Yesterday I went and spoke at my good friend Susin Nielsen‘s class. I’ve done this before; I go in and she asks me a few questions and I tell the convoluted tale of my road to publication. It was nothing I’d usually be nervous about, but I must have been a little bit worried because I had an anxiety dream the night before.
It began as the most hackneyed of all anxiety dreams: the one where you suddenly realize you have to take the final exam but you haven’t been attending the class. Maybe you forgot. Maybe you hadn’t realized you were enrolled. Whatever the reason, it’s too late now, the final is here and you’re going to flunk it.
In this dream, however, I was able to go talk to the professor beforehand.

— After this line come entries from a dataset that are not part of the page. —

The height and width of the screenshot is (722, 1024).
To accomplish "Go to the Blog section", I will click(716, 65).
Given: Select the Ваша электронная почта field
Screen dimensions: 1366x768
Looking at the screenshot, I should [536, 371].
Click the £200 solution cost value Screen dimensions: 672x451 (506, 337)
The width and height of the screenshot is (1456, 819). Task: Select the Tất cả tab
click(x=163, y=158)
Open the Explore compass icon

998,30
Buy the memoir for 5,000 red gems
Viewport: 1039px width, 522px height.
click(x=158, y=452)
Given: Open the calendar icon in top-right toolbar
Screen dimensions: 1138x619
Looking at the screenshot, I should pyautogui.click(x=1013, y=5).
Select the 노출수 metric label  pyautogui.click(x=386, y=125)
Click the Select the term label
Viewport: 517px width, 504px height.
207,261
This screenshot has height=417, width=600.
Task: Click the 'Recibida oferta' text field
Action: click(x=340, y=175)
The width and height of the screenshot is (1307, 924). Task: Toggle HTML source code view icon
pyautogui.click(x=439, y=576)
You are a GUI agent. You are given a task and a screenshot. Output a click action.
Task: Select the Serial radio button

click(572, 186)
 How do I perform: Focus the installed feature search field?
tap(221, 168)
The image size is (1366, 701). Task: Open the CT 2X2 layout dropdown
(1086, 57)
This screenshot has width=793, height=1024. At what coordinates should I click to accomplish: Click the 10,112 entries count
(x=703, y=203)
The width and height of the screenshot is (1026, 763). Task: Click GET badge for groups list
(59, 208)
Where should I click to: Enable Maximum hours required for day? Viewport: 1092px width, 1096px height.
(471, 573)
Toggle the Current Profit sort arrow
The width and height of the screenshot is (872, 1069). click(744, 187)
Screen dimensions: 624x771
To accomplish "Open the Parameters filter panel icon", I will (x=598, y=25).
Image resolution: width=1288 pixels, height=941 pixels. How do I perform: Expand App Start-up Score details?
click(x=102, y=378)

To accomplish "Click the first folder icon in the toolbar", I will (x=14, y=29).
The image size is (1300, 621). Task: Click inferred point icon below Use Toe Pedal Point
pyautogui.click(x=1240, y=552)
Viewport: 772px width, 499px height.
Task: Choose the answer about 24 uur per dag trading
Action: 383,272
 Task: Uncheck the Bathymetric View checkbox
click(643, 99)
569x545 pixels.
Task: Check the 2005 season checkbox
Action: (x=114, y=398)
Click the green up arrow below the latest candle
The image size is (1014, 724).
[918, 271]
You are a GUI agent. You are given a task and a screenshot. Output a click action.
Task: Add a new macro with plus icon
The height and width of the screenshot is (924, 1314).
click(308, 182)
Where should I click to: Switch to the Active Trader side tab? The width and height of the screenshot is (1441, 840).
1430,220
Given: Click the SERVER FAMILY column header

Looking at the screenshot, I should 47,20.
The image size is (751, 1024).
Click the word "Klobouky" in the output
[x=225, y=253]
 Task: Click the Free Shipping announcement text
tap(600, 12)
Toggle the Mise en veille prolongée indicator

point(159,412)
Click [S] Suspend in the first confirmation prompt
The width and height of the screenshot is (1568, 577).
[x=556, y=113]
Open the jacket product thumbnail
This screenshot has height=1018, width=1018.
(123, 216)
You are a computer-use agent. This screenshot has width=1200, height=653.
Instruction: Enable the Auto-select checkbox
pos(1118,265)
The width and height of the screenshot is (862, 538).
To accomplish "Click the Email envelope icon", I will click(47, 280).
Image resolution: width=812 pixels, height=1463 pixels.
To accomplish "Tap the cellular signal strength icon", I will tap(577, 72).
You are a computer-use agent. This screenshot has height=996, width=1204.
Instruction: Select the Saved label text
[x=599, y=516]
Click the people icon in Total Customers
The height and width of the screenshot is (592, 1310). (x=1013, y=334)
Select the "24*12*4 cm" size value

Lo and behold, the professor was John Oliver! So I thought to myself (in the dream), “Y’know, I’m not completely ignorant of World History. I might be able to fake my way through this exam. And he’s a comedian, so if I write really funny answers, maybe he’ll overlook the lack of facts.”
Then I thought, cheekily, “After grades are in, I wonder if he’d go out with me?”
Alas, the dream ended there, so I never did get to find out whether Professor John Oliver would go out with undergrad me. It’s probably just as well. What really strikes me about the whole thing was that I walked into a classic anxiety dream and then turned it on its ear. I was going to boldly bluff my way through the dreaded exam and then, ye gods, the gall of me.
I sometimes feel like I move in circles. Here I go again, toward another book launch; Brian’s comment on yesterday’s post made me realize that I’m coming toward it from a different mental angle than before. Maybe the dream was about my Shadow Scale tour, and not about Susin’s class at all.
One of her students asked a relevant question, about how to avoid feeling discouraged when a story doesn’t turn out as beautifully on paper as it seemed in your head. I gave her my mother’s analogy, how writing is like portrait painting: you have to compose very generally at first, figure out the basic shapes and where everything goes. Then you add greater detail with each subsequent pass, and only at the very end do you add the finest details, like eyelashes. The key is to be patient, and to remember that you will be going over the whole thing again and again, making it better each time.
Circling back around. This time you see more clearly; this time you understand more about what you’re doing. It’s very Groundhog Day. We get chances to do better all the time.
And so here I am, also, working on the first draft of the next thing, trying to roll with it and not worry. It really is a question of being patient and trusting that it will work the way it has always worked, and even if it doesn’t, that I’m capable and can fake my way out in a pinch.
It’s still hard to be patient, though, even when you see the point.